Jihu Rasa Puisi



Saya tidak punya menu khusus dalam hal makanan. Saya bisa makan dengan menu-lauk apa saja dengan sama nikmatnya. Misalnya, saya bisa makan dengan lauk mie instan yang sudah direbus plus menu tambahan ikan bakar. Bagi sebagian orang, paduan menu tersebut mungkin terasa aneh dan tidak nyambung. Apalagi Anda yang hidup dalam keluarga yang lihai memasak. Kebiasaan saya itu pastilah jadi bahan olok-olokan yang renyah.

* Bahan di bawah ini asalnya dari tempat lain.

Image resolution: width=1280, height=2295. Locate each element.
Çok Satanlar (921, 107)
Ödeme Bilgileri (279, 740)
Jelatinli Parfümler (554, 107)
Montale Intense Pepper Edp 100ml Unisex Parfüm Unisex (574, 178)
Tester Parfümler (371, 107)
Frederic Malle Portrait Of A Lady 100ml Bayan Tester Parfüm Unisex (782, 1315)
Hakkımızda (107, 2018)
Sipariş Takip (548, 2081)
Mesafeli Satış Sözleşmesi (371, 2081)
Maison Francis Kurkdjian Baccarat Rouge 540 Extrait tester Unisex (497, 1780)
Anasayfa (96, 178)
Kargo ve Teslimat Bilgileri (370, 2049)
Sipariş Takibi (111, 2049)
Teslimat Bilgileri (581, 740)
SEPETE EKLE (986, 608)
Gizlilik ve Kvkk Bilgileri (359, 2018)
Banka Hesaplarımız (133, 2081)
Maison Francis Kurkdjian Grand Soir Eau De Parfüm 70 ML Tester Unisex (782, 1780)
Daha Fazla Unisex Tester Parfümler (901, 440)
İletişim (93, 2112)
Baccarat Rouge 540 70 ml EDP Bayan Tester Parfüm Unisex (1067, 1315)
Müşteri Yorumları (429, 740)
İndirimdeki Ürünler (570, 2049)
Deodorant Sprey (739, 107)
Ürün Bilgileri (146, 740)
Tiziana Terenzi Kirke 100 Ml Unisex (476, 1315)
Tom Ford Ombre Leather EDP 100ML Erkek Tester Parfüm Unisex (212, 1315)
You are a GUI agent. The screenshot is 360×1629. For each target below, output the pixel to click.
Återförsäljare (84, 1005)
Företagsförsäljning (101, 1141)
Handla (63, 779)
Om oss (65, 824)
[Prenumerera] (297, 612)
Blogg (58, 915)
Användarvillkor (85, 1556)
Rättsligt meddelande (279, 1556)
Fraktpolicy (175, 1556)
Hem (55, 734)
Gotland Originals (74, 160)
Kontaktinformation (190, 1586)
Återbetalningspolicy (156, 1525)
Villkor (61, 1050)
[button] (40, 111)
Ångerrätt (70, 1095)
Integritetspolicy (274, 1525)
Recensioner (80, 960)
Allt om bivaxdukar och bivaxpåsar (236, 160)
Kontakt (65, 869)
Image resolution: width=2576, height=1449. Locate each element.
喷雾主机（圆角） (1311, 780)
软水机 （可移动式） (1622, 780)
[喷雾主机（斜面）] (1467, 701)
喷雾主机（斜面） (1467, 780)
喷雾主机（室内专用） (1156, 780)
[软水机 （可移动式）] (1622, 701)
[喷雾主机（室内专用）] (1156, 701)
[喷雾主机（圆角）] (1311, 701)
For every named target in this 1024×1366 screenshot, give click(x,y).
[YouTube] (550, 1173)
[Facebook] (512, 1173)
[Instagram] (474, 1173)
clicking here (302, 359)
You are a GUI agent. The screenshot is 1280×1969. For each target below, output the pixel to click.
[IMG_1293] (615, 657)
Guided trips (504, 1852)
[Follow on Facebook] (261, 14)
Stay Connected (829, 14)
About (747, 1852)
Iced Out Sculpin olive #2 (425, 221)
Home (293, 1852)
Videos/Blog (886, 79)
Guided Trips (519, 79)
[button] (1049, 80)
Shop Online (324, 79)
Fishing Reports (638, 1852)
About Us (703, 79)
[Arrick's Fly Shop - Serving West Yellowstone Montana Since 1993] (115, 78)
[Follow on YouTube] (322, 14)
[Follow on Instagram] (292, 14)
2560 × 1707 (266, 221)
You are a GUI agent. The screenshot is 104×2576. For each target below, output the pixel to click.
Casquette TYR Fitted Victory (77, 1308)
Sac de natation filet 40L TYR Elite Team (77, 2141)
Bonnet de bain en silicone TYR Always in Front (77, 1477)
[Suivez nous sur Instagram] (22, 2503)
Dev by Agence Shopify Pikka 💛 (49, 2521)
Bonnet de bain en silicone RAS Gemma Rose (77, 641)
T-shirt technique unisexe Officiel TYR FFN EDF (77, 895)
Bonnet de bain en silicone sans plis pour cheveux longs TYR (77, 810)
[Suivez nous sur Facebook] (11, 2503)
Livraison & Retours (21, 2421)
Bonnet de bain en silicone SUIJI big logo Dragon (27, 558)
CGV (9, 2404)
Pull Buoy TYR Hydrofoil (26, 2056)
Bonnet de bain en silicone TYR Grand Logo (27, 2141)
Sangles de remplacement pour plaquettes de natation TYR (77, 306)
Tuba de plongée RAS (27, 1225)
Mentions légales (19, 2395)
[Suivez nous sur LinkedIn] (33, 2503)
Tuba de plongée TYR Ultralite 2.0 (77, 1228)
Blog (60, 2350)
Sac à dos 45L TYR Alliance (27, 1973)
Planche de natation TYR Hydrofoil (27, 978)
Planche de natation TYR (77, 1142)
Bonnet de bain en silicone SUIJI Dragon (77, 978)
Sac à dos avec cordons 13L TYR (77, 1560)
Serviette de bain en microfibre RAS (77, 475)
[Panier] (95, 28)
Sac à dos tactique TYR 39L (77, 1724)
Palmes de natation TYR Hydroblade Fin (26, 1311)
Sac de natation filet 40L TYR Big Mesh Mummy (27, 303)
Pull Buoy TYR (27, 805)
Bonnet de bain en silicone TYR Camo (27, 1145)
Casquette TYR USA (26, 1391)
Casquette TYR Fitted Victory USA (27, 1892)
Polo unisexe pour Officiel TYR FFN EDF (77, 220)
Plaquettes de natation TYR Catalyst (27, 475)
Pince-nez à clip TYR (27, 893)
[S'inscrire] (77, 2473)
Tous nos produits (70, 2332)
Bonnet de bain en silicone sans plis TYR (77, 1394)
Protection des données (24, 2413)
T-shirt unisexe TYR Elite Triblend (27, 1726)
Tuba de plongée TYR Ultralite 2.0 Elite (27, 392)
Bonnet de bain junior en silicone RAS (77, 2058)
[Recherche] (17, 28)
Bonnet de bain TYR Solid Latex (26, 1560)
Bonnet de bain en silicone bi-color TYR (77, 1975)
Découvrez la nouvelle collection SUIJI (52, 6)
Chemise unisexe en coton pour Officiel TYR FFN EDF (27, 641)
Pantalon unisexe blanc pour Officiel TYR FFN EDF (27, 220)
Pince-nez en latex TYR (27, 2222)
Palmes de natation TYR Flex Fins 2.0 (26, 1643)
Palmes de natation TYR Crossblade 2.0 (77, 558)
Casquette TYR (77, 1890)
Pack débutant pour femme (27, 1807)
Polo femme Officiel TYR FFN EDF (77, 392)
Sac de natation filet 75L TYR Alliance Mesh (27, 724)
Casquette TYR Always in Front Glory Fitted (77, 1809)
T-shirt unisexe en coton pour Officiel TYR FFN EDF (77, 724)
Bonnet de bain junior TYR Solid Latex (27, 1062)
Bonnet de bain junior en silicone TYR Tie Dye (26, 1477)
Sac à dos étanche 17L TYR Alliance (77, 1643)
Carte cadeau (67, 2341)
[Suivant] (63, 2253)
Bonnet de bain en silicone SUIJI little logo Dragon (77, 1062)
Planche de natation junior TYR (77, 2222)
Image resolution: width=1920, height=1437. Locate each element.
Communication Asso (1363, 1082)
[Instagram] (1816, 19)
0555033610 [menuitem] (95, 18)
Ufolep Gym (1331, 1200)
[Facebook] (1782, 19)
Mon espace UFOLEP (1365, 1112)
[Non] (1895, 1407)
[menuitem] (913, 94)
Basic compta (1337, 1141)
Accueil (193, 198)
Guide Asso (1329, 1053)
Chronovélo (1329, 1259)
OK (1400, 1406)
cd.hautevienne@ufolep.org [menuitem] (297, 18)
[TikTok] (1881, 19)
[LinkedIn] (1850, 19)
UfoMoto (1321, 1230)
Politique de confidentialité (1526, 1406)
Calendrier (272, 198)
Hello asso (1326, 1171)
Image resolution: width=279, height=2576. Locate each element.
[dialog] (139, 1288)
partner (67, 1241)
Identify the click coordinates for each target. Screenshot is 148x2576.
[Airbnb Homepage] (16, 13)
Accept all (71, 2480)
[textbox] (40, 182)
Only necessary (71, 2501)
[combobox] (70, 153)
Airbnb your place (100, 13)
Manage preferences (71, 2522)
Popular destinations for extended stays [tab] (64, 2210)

Tapi, saya tidak peduli. hehe
Ketika makan, saya pun tidak bisa duduk di satu tempat. Makan pertama di depan TV, kalau nambah, saya bisa pindah ke dapur atau ke teras depan. Di teras depan, saya biasa makan dengan ditemani ayam-ayam kampung piaraan saya. Biasanya saya berbagi makanan dengan mereka. Sambil makan, kepala ikan, tulang, dan gumpalan nasi yang agak keras saya lempar ke kerumunan ayam. Mereka rebutan. Saya bahagia.
Semua itu karena saya ingin menikmati apapun yang ada di sekitar saya. Yang ditakdirkan datang untuk saya. Sederhana. Mengalir saja. Makanan-makanan itu, adalah rejeki yang Tuhan kirim untuk saya. Mana mungkin saya menolaknya hanya karena penilaian rasa sebagian orang bahwa itu menu yang tidak cocok. Tidak nyambung dimakan bersamaan. Sedangkan ayam-ayam itu. Mereka adalah kawan makan yang baik dan menyenangkan. Karena berkat mereka, tidak ada yang mubazir dari sisa makanan yang tertinggal di piring. Yang sengaja tidak dihabiskan karena alasan kenyang dan sebagainya.
Tapi hari itu, saya tidak ingin berbagi makanan dengan ayam-ayam saya. Karena saya sedang tidak di rumah. Saya sedang berada di Nine Cafe bersama Imron. Pagi itu, saya baru bangun tidur. Dari lantai dua saya turun ke lantai satu.Saya lihat Imron sudah bangun. Ia main laptop. Saya lihat ia memutar lagu via youtube. Saya duduk persis di samping Imron.
“Kok gak ada makanan, ya,” ujar saya sambil melihat-lihat sekitar ruangan.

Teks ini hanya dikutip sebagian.